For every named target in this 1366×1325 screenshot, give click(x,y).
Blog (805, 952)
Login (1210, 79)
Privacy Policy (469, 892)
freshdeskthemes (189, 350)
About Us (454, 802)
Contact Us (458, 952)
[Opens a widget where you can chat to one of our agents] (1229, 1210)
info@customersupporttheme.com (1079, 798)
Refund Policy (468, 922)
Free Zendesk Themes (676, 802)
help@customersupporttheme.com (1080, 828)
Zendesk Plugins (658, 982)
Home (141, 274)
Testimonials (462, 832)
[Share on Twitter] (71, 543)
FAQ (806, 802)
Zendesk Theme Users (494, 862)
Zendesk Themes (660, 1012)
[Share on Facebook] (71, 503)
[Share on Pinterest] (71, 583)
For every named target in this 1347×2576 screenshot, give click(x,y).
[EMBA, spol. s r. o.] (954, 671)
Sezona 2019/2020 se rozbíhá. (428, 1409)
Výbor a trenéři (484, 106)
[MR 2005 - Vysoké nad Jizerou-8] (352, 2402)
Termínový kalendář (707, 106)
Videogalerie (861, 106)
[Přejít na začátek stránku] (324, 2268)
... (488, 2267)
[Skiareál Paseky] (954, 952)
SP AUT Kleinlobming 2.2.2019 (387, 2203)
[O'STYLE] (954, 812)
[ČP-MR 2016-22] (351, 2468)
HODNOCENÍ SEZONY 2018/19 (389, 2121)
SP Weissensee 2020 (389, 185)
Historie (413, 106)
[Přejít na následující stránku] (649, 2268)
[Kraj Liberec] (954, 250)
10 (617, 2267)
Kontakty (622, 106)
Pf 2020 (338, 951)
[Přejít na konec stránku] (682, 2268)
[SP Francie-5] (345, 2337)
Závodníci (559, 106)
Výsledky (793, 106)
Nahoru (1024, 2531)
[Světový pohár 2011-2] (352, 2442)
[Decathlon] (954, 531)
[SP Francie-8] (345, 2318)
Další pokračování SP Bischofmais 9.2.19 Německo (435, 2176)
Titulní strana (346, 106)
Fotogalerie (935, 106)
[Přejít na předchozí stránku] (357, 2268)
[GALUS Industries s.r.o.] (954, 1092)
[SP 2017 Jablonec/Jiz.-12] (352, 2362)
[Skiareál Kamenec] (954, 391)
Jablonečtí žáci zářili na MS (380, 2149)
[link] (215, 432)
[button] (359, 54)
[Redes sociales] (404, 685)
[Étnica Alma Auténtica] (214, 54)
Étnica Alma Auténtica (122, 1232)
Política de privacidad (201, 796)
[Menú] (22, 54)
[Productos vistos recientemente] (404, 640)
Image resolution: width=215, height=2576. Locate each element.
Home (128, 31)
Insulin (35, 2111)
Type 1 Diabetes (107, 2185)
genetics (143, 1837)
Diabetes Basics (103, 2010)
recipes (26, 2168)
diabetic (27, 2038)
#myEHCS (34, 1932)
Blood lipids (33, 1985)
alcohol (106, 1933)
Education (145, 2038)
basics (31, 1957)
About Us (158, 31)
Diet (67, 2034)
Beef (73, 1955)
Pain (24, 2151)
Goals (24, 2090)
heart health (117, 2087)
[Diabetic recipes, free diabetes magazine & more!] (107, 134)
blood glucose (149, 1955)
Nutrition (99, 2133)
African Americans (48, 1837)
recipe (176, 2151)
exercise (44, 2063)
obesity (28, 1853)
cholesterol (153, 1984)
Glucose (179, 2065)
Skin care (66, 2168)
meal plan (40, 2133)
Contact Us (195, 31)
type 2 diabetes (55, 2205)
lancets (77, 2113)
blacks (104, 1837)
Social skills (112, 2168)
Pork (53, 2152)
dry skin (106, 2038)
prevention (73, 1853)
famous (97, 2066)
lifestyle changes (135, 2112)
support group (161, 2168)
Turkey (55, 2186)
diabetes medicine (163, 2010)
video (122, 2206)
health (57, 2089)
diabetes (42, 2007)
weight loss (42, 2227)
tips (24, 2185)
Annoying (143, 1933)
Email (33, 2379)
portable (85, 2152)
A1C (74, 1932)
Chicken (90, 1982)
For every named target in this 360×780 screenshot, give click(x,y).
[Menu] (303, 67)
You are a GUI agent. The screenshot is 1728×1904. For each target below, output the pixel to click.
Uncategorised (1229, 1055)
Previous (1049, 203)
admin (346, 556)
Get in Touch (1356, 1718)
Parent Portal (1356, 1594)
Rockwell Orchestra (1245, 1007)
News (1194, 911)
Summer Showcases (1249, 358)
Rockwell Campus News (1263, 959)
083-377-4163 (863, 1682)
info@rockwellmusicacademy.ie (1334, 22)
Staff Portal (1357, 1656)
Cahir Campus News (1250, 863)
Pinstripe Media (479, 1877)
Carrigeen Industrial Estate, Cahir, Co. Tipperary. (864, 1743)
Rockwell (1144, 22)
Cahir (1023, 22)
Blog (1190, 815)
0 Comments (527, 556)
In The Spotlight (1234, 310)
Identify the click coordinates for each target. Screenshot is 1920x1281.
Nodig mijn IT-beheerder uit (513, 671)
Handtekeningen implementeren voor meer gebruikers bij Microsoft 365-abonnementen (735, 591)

■ ■ ■ ■ ■

TASK TO COMPLETE
Take the entries above and write them out again unchanged.

ANSWER BOX
For every named target in this 1366×1325 screenshot, give click(x,y).
Blog (805, 952)
Login (1210, 79)
Privacy Policy (469, 892)
freshdeskthemes (189, 350)
About Us (454, 802)
Contact Us (458, 952)
[Opens a widget where you can chat to one of our agents] (1229, 1210)
info@customersupporttheme.com (1079, 798)
Refund Policy (468, 922)
Free Zendesk Themes (676, 802)
help@customersupporttheme.com (1080, 828)
Zendesk Plugins (658, 982)
Home (141, 274)
Testimonials (462, 832)
[Share on Twitter] (71, 543)
FAQ (806, 802)
Zendesk Theme Users (494, 862)
Zendesk Themes (660, 1012)
[Share on Facebook] (71, 503)
[Share on Pinterest] (71, 583)
For every named target in this 1347×2576 screenshot, give click(x,y).
[EMBA, spol. s r. o.] (954, 671)
Sezona 2019/2020 se rozbíhá. (428, 1409)
Výbor a trenéři (484, 106)
[MR 2005 - Vysoké nad Jizerou-8] (352, 2402)
Termínový kalendář (707, 106)
Videogalerie (861, 106)
[Přejít na začátek stránku] (324, 2268)
... (488, 2267)
[Skiareál Paseky] (954, 952)
SP AUT Kleinlobming 2.2.2019 (387, 2203)
[O'STYLE] (954, 812)
[ČP-MR 2016-22] (351, 2468)
HODNOCENÍ SEZONY 2018/19 (389, 2121)
SP Weissensee 2020 (389, 185)
Historie (413, 106)
[Přejít na následující stránku] (649, 2268)
[Kraj Liberec] (954, 250)
10 (617, 2267)
Kontakty (622, 106)
Pf 2020 (338, 951)
[Přejít na konec stránku] (682, 2268)
[SP Francie-5] (345, 2337)
Závodníci (559, 106)
Výsledky (793, 106)
Nahoru (1024, 2531)
[Světový pohár 2011-2] (352, 2442)
[Decathlon] (954, 531)
[SP Francie-8] (345, 2318)
Další pokračování SP Bischofmais 9.2.19 Německo (435, 2176)
Titulní strana (346, 106)
Fotogalerie (935, 106)
[Přejít na předchozí stránku] (357, 2268)
[GALUS Industries s.r.o.] (954, 1092)
[SP 2017 Jablonec/Jiz.-12] (352, 2362)
[Skiareál Kamenec] (954, 391)
Jablonečtí žáci zářili na MS (380, 2149)
[link] (215, 432)
[button] (359, 54)
[Redes sociales] (404, 685)
[Étnica Alma Auténtica] (214, 54)
Étnica Alma Auténtica (122, 1232)
Política de privacidad (201, 796)
[Menú] (22, 54)
[Productos vistos recientemente] (404, 640)
Image resolution: width=215, height=2576. Locate each element.
Home (128, 31)
Insulin (35, 2111)
Type 1 Diabetes (107, 2185)
genetics (143, 1837)
Diabetes Basics (103, 2010)
recipes (26, 2168)
diabetic (27, 2038)
#myEHCS (34, 1932)
Blood lipids (33, 1985)
alcohol (106, 1933)
Education (145, 2038)
basics (31, 1957)
About Us (158, 31)
Diet (67, 2034)
Beef (73, 1955)
Pain (24, 2151)
Goals (24, 2090)
heart health (117, 2087)
[Diabetic recipes, free diabetes magazine & more!] (107, 134)
blood glucose (149, 1955)
Nutrition (99, 2133)
African Americans (48, 1837)
recipe (176, 2151)
exercise (44, 2063)
obesity (28, 1853)
cholesterol (153, 1984)
Glucose (179, 2065)
Skin care (66, 2168)
meal plan (40, 2133)
Contact Us (195, 31)
type 2 diabetes (55, 2205)
lancets (77, 2113)
blacks (104, 1837)
Social skills (112, 2168)
Pork (53, 2152)
dry skin (106, 2038)
prevention (73, 1853)
famous (97, 2066)
lifestyle changes (135, 2112)
support group (161, 2168)
Turkey (55, 2186)
diabetes medicine (163, 2010)
video (122, 2206)
health (57, 2089)
diabetes (42, 2007)
weight loss (42, 2227)
tips (24, 2185)
Annoying (143, 1933)
Email (33, 2379)
portable (85, 2152)
A1C (74, 1932)
Chicken (90, 1982)
For every named target in this 360×780 screenshot, give click(x,y).
[Menu] (303, 67)
You are a GUI agent. The screenshot is 1728×1904. For each target below, output the pixel to click.
Uncategorised (1229, 1055)
Previous (1049, 203)
admin (346, 556)
Get in Touch (1356, 1718)
Parent Portal (1356, 1594)
Rockwell Orchestra (1245, 1007)
News (1194, 911)
Summer Showcases (1249, 358)
Rockwell Campus News (1263, 959)
083-377-4163 (863, 1682)
info@rockwellmusicacademy.ie (1334, 22)
Staff Portal (1357, 1656)
Cahir Campus News (1250, 863)
Pinstripe Media (479, 1877)
Carrigeen Industrial Estate, Cahir, Co. Tipperary. (864, 1743)
Rockwell (1144, 22)
Cahir (1023, 22)
Blog (1190, 815)
0 Comments (527, 556)
In The Spotlight (1234, 310)
Identify the click coordinates for each target. Screenshot is 1920x1281.
Nodig mijn IT-beheerder uit (513, 671)
Handtekeningen implementeren voor meer gebruikers bij Microsoft 365-abonnementen (735, 591)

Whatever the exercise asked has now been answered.